For the most part, though, the focus is on reducing power consumption and the costs associated with it. The argument to the customer, therefore, typically centers on reducing costs. In that sense, storage upstart Compellent isn’t all that different from the crowd.
But the company has more claim to a green mentality than others, because even before green was vogue, Compellent, founded in 2004, was already developing SAN (storage area network) technology that was inherently frugal, as a result of features such as thin provisioning and automated-storage tiering.
As such, the vendor wants to make a compelling case to its channel partners to push its technology as efficient and ecologically friendly, something likely to resonate with customers in an era of high-energy costs. And to sweeten the deal for partners, Compellent does business only through the channel, so there is no risk of conflict with a direct sales staff.
"We made an early decision that we were going to focus exclusively through the channel," says Bob Fine, director of product marketing for Compellent.
To drive that point home, Fine says, Compellent developed a "channel-assist" approach, rather than a run-of-the-mill partner model.
"We also recognized that just calling a model an all-channel model would not be sufficient," Fine says.
All purchases from Compellent are made to order, and partners have the option of using an online configuration tool to build solutions to customer specifications. Compellent does not publish a price list to users, which the vendor argues gives partners more leeway in setting prices and getting decent profit margins.
Compellent also supports partners with training and marketing and technical tools, and employs a field-sales force that acts as consultants to partners.
Michael Beach, the vendor’s vice president of sales operations, says the all-channel model eliminates confusion.
Compellent has roughly 230 partners, about 30 percent of which focus on storage. Beach says he wants to grow partner ranks in a controlled way.
"We’re always interested in the cream of the crop," he says. "We want to be careful not to oversubscribe."
Beach says some partners are beginning to latch onto the green-IT message in selling the technology, and some have won deals as a result.

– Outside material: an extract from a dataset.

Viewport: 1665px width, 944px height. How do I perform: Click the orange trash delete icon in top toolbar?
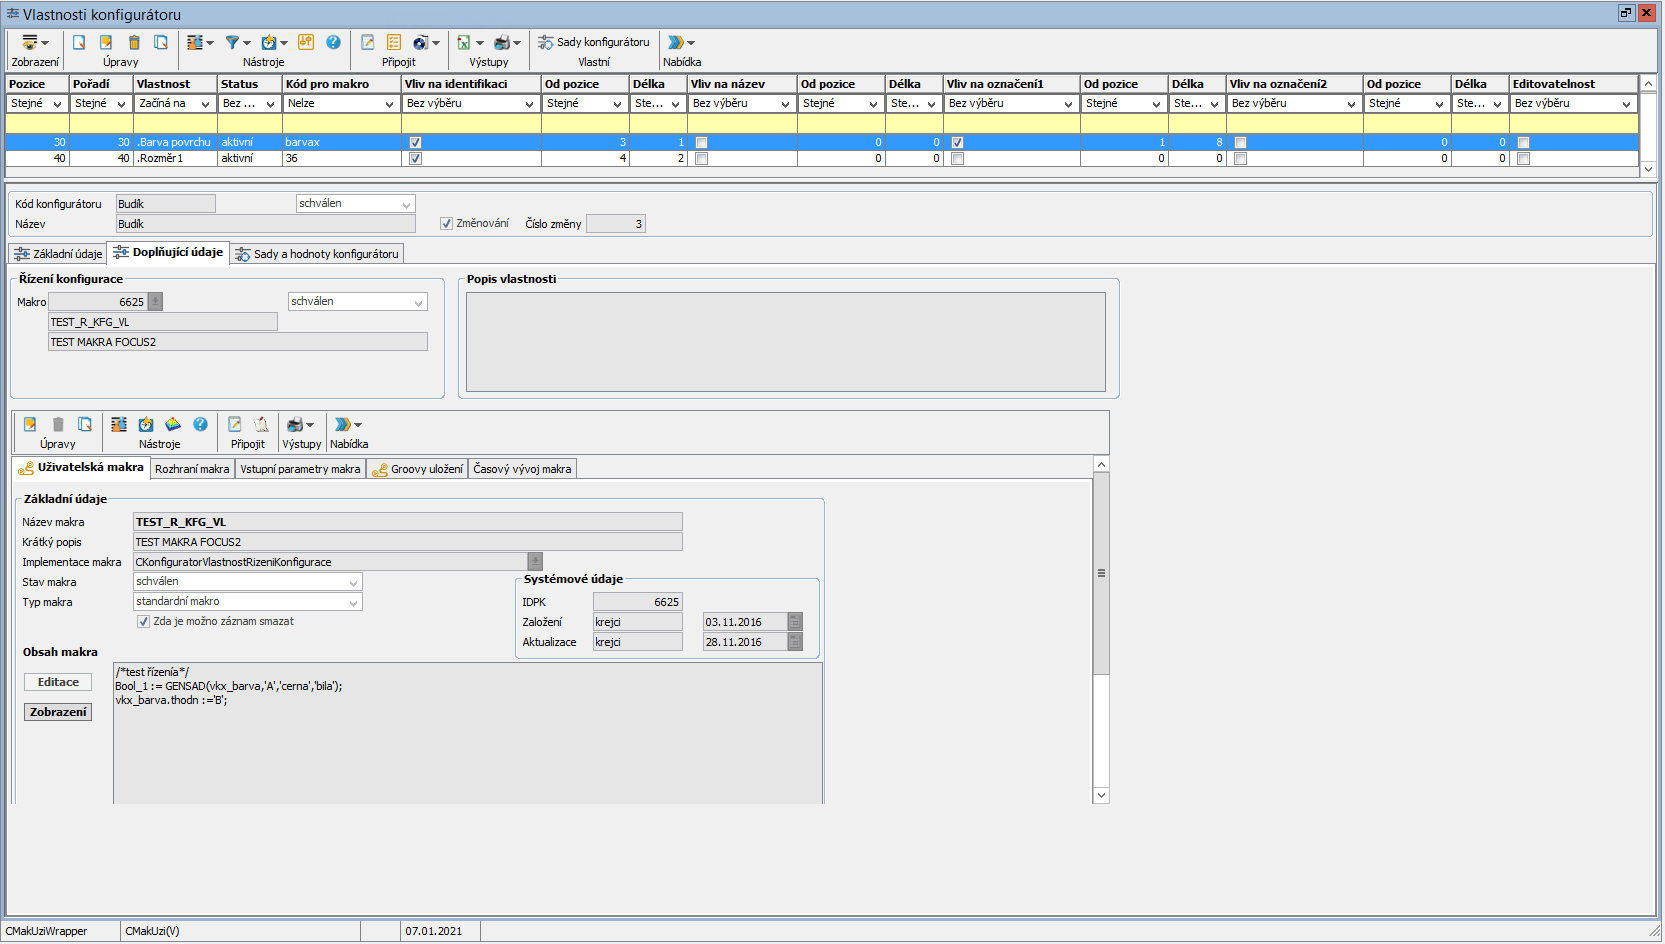click(x=134, y=42)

Still, getting the green message out isn’t a priority for everyone. "It’s the greenbacks that resonate more with customers," says Fine. "There’s some suspicion in the market, since everyone’s jumping on the green bandwagon."
The hyping of green technology, in fact, may prove counterproductive, according to research firm Gartner, as it creates demand and confusion among users. In a paper called "Dataquest Insight: What Green IT Means to the Channel," Gartner argues that green IT is potentially beneficial, but solution providers must take clear steps to build their green credentials and work with vendors whose products contribute to those credentials.
"Beware of simply pushing the green message without having a strategy and execution plan to manage against," Gartner cautioned in its paper, authored by analysts Rakesh Kumar and Tiffani Bova.
Compellent’s green message revolves around the company’s technology approach, which includes thin provisioning, a process that allows more efficient storage utilization. Analyst firm Enterprise Strategy Group estimates that thin provisioning can reduce physical disk utilization by as much as 75 percent, though typically, between 40 to 60 percent.